JAY MYSELF
MUST END THURSDAY, SEPTEMBER 5
2:20 & 6:00 ONLY
DIRECTED BY STEPHEN WILKES
The Bank – a six-floor, 36,000 square foot, 100-year-old landmark building – sits on the corner of the Bowery and Spring Street, for decades draped in mystery, graffiti-covered, with boarded-up windows. Inside, renowned photographer/artist Jay Maisel inhabited a thriving artist paradise since 1966. A successful commercial photographer (covers for New York Magazine, Sports Illustrated swimsuit editions, and the iconic Miles Davis Kind of Blue album), he’s also a prolific art photographer and obsessive collector of extraordinary (and ordinary) objects that have inspired him. JAY MYSELF chronicles Maisel’s monumental move out of his 72-room home following its sale, the largest private real estate deal in NYC history. With humor and awe, Stephen Wilkes captures Maisel’s half-century of collecting – having had the room to save and exhibit every last thing he found beautiful, strange, or (potentially) useful.
Presented with support from the Helen Frankenthaler Endowed Fund for Films on Art and the Roy Lichtenstein Foundation Fund
USA 2018 79 MINS. OSCILLOSCOPE LABORATORIES
Reviews
“An energetic documentary… Maisel becomes a hoarder, albeit a hoarder of genius… Maisel’s work...covers as much under the sun as a single photographer can capture in a lifetime… It’s a fun journey. Maisel’s eclectic subject matter... shows a bracing engagement with the real world.”
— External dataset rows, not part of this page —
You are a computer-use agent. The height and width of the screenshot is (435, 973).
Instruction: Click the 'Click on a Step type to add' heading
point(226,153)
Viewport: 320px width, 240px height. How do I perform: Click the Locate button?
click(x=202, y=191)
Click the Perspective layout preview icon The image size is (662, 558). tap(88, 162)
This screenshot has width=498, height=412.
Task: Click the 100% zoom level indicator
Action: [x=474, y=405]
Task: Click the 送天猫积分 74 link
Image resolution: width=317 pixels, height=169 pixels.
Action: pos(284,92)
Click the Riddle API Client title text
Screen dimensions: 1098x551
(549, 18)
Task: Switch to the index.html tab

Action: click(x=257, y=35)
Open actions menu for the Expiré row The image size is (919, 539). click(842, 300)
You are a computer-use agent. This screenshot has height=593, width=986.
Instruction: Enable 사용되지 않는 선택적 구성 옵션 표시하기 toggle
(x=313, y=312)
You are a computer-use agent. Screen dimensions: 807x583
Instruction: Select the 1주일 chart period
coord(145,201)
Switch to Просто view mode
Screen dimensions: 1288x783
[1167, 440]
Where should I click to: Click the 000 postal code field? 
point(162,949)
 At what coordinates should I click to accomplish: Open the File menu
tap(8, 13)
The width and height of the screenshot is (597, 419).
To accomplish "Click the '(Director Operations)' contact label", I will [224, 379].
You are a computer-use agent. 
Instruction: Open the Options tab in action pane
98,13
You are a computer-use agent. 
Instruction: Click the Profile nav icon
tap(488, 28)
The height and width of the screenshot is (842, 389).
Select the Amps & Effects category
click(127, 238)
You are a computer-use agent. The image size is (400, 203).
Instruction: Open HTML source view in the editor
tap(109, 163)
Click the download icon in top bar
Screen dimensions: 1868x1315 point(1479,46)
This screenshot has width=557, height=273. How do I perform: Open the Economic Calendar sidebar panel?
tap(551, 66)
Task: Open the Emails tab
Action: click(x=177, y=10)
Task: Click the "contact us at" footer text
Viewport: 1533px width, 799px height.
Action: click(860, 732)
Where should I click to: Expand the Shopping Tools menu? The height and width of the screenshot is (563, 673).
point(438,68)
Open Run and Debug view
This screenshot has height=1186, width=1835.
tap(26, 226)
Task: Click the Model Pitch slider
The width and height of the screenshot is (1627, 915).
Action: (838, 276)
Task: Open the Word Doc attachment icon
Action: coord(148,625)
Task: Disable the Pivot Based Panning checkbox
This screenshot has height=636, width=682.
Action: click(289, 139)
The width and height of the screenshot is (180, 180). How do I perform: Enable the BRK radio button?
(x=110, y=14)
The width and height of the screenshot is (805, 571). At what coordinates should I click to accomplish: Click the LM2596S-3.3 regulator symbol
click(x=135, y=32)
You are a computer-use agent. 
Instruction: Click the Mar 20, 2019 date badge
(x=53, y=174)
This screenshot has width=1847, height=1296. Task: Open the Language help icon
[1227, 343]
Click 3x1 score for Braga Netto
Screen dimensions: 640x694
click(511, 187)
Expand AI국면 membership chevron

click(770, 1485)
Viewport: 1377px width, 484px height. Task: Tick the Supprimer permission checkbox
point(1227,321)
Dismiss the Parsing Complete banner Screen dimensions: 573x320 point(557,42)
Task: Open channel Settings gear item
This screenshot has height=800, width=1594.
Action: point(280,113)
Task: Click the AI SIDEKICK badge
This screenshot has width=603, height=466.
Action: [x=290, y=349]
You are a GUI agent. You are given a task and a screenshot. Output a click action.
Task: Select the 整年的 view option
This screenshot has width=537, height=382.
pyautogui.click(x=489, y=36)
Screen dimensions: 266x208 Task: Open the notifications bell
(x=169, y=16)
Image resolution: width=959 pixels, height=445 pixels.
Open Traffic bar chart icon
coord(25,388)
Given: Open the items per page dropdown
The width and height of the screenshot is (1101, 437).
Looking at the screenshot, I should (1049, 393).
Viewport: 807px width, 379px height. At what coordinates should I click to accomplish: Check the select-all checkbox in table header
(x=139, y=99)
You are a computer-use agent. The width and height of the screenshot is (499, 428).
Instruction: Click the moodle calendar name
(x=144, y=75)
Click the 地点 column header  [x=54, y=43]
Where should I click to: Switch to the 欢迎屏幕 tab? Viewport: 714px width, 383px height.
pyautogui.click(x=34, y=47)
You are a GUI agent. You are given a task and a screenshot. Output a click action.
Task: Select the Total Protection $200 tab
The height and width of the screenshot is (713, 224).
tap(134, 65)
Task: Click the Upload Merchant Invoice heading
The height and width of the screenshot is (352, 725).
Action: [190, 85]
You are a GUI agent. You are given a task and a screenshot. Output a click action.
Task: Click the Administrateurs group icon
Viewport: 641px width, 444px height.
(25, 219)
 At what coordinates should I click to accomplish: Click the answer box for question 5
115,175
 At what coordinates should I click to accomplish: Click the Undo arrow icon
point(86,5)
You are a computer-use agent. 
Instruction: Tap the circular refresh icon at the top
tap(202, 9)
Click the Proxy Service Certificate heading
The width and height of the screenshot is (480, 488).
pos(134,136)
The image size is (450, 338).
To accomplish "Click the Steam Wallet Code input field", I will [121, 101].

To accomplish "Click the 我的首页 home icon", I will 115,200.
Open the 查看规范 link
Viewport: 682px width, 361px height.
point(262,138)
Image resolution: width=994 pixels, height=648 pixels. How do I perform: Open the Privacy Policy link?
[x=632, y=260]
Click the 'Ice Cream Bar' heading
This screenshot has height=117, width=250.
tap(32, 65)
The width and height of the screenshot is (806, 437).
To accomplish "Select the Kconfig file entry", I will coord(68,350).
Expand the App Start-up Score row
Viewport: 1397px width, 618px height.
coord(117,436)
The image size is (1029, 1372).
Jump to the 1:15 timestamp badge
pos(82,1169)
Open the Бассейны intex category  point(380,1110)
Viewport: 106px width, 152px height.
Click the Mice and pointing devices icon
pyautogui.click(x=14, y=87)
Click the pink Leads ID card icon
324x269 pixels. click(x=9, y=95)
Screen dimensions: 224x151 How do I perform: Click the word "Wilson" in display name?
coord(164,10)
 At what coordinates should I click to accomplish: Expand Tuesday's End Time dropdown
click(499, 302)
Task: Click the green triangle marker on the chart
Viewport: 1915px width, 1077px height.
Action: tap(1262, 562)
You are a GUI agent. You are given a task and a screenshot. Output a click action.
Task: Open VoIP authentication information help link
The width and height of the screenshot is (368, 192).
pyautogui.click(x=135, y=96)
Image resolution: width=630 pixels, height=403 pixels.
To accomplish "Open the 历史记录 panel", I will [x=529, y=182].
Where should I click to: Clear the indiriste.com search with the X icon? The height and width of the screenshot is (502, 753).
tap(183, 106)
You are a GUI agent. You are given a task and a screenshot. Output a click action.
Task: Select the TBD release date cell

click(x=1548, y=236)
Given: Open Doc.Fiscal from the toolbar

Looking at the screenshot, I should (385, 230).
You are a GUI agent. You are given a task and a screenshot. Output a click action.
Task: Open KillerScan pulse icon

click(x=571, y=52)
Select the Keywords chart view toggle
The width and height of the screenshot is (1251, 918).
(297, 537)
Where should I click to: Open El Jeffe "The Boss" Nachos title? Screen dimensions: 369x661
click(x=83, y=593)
– Glenn Kenny, The New York Times
“Lovely. Wilkes views (Maisel) his old mentor with affection, but with a supreme awareness of what a crazy-charismatic crank he can be… a talky imperious fellow who suggests, in his sprightly 80s, a cross between Don Corleone and Gary Marshall. JAY MYSELF is a portrait of the luminous artist Jay Maisel was in his heyday… (and) an eccentrically fantastic piece of real-estate porn. But it’s really about how Jay Maisel, through his camera lens, takes in the world: as a place where every building, every street, every person is endowed with nearly mystical beauty.”
– Owen Gleiberman, Variety
“[A] fascinating, improbable, only-in-a-bygone-New York story… (capturing) Maisel and his enormous, extraordinary home before it was gone… Transcend(s) the artist-documentary format and become(s), even more so, a reflection on a life fully and unusually lived that could only emerge between two people with a long, shared history.”
– David Alm, Forbes
“The building is a magnificent and often vexing repository... Maisel’s seemingly random and excessive collection of bric-a-brac is revealed as an integral part of his uncanny ability to perceive beauty in the mundane. One of the most esteemed, influential photographers of his generation. Maisel suggests a comical amalgamation of William Friedkin and Marlon Brando.”